## Page text:
++++++++++
I cannot thank you enough for your time and advice, Guillaume. You have given me much valuable information, and I’ve learned a great deal, much which I’d never have learned without your help. I wish you and your family a beautiful Christmas and all the best in the year 2014.
Remember that I’m talking about optimal, not just normal or pretty good. References:
For morning cortisol between 5 and 10, closer to 5 is optimal (J.E. Williams). If you stay above 10 and around 15 or more for long enough, you get adrenal exhaustion, and then you drop below 5. It’s not more complicated than this.
For Hcy, in a few places (e.g. The Great Cholesterol Con), always < 9, lower is always better, around 5 is great.
And don't get me wrong, similarly as for your CRP, your numbers are fine, but they can be better. If we are concerned with optimal, then this is what we have to aim for.
About the carbs, if you have to eat them to feel well, then so be it. I don't know what else to say about it. I do know though, this is an absolutely exceptional case. And I still find it very hard to comprehend.
I'm glad you have learnt from our exchanges, hope you will continue reading through the archives of my blog as well as the new articles I will write, and also wish you a lovely Christmas season with your family.
Wow, that was excellent! My naturopath has told me to increase magnesium, my blood test results had it at .77 mmol, with optimum range of .7-1.05 mmol. Is there any risk with increasing levels above the limit (as set by Melbourne Pathology) and would the means you list above raise your magnesium that much?
Thanks again for this excellent article.
Thank you, I’m glad you think so. 0.77 mmol equals 1.87 mg/dL, but this is not red blood cell Mg, which is really the only way to assess Mg status more or less accurately, because it is the intracellular magnesium levels that we are really interested in optimising. So, you should get that test done to have a good idea of your Mg status. RBC Mg should be at 6.5 mg/dL.
It’s hard to overdo it with Mg because we are generally so deficient and so over-calcified, but also because it is water soluble. Nonetheless, it is important to test RBC Mg once in a while. And, you’re very welcome. I appreciate the compliment.
I didnt reply to your reply to me above becuase I wanted to try a couple of weeks of Magnesium Oil supplementation. I cannot believe the change it makes. Sleep like the dead and recover fast from workouts, all from a few sprays of liquid. Amazing.
Very happy to read that. It’s the magnesium miracle.
Hi again Jo,
Could you please take the time to write about your experience by writing a description of what you did, what you felt and what you experienced on my page devoted to testimonials? It important for people to read such inspiring stories in order to motivate them to do the same and benefit as well. Thanks.
I was most surprised to see the statement:
“4. Do take statins or other cholesterol-lowering drugs.” in your list of recommendations.
Is this a typo, or do you really advise taking these dangerous toxins?
Thanks for spotting that Merv. I should read “Do not take”, as you already guessed, and as I think everyone else will have guessed as well. It’s corrected now.
++++++++++
## Given records:
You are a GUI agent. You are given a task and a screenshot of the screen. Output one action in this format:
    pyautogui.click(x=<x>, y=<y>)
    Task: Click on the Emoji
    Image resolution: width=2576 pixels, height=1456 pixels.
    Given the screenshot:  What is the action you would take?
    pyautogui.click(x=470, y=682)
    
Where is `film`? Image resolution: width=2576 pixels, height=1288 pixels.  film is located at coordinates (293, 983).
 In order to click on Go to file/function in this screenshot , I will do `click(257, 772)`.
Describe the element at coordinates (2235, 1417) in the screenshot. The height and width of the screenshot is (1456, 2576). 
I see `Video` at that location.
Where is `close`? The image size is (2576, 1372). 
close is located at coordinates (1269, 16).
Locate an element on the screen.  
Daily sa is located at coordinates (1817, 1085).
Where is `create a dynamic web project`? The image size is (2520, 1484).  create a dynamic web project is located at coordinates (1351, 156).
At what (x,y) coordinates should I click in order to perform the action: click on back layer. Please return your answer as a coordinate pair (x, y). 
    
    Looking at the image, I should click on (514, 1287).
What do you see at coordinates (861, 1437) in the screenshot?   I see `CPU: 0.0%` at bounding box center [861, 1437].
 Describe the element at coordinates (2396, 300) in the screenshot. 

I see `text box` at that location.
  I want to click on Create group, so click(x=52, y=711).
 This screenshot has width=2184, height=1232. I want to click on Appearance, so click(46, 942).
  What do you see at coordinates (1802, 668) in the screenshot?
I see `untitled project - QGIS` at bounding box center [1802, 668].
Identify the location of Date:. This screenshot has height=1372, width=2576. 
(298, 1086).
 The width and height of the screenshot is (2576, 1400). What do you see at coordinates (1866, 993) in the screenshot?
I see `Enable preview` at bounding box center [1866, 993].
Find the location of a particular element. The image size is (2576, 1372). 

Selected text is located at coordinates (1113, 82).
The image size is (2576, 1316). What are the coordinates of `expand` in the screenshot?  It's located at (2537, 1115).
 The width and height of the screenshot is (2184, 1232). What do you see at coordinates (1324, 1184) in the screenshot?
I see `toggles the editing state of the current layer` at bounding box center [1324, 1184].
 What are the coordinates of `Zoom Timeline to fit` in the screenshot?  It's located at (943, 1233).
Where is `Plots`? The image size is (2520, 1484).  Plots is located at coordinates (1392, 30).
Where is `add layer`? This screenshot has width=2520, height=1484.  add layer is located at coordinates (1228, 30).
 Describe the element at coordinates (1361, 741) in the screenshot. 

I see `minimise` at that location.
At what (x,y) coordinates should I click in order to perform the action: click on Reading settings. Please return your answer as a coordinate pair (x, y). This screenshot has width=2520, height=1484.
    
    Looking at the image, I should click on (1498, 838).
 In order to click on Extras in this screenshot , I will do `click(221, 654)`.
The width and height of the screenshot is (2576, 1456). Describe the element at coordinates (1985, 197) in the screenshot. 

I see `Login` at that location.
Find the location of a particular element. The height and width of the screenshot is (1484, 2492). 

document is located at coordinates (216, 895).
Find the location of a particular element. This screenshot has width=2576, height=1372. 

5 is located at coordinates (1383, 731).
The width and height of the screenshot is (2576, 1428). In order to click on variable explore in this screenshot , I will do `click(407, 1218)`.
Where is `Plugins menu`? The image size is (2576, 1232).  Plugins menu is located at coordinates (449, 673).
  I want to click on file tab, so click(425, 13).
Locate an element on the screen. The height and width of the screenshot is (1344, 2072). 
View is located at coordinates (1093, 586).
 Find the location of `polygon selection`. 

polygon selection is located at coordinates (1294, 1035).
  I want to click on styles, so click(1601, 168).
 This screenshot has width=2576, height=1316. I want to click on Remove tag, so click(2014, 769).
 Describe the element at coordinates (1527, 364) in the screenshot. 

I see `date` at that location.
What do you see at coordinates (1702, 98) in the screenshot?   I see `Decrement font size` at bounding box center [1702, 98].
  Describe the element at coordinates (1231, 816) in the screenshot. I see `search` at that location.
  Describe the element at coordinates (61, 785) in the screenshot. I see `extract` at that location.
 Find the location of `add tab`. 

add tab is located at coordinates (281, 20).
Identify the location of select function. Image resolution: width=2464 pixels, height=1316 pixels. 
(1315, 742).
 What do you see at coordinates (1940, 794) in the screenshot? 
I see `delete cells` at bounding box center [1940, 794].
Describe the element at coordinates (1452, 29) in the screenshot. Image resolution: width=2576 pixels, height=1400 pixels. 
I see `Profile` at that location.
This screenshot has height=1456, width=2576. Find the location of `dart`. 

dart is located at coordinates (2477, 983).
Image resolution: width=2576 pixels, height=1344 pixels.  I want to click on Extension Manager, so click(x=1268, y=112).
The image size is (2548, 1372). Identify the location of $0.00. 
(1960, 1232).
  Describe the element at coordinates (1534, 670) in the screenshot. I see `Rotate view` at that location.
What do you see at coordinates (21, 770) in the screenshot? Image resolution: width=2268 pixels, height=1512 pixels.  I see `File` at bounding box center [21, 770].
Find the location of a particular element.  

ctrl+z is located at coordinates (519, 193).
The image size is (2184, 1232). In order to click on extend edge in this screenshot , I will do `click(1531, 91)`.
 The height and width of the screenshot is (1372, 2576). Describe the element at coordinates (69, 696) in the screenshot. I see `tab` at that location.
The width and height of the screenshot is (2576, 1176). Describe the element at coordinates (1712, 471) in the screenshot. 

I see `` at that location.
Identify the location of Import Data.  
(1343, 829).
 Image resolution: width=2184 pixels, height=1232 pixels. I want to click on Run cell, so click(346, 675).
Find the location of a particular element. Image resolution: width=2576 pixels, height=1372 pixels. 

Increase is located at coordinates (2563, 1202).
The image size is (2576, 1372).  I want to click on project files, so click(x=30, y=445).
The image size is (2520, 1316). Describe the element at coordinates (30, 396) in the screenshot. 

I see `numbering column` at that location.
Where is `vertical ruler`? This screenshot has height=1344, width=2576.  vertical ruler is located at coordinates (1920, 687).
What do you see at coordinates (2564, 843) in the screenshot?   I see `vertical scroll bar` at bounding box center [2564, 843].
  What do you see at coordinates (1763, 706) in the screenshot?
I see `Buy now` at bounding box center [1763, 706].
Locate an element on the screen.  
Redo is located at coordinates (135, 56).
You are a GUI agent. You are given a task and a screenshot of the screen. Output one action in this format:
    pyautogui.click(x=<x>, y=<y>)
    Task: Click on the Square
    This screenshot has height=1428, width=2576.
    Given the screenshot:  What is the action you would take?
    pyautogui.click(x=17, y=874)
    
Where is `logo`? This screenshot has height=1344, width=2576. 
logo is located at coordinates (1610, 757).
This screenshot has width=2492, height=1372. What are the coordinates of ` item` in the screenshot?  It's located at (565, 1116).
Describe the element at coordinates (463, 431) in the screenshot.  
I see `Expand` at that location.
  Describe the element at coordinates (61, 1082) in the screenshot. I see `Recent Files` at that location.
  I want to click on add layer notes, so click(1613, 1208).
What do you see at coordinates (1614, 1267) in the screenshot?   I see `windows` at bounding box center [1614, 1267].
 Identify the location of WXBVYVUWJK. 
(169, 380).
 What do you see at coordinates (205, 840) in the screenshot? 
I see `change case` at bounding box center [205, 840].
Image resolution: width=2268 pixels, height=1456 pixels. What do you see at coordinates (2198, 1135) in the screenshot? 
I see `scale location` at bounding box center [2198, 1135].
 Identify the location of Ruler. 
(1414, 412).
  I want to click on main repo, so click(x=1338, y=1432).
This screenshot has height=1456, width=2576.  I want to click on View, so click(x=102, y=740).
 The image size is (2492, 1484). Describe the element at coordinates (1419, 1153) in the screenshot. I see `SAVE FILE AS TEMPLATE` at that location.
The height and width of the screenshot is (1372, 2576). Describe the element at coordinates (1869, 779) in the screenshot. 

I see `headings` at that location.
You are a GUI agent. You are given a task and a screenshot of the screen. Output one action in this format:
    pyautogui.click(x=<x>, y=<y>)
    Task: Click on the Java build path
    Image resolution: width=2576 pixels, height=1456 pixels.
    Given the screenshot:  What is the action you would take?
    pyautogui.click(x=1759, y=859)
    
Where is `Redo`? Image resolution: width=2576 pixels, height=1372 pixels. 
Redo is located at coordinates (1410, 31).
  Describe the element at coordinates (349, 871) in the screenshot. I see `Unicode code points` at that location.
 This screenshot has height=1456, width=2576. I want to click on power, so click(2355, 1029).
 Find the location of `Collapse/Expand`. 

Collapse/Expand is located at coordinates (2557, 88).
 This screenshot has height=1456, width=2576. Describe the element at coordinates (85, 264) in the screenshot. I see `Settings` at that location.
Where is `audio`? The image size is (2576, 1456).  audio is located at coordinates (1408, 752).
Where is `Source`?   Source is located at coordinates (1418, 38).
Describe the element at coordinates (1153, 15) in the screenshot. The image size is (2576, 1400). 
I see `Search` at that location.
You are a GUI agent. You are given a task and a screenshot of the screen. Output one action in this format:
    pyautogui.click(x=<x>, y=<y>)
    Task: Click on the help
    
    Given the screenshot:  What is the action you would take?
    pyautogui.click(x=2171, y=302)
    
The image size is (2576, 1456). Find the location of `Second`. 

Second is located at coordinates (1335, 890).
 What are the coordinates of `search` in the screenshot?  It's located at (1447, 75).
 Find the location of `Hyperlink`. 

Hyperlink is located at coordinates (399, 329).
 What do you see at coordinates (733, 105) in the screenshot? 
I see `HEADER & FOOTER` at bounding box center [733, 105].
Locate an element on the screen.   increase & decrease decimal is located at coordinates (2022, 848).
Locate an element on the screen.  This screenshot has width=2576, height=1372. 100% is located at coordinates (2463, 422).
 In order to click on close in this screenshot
++++++++++
## Task description:
Reproduce the comment thread word for word, from "For Hcy, in" up to and including "hard to comprehend.".

## Solution:
For Hcy, in a few places (e.g. The Great Cholesterol Con), always < 9, lower is always better, around 5 is great.
And don't get me wrong, similarly as for your CRP, your numbers are fine, but they can be better. If we are concerned with optimal, then this is what we have to aim for.
About the carbs, if you have to eat them to feel well, then so be it. I don't know what else to say about it. I do know though, this is an absolutely exceptional case. And I still find it very hard to comprehend.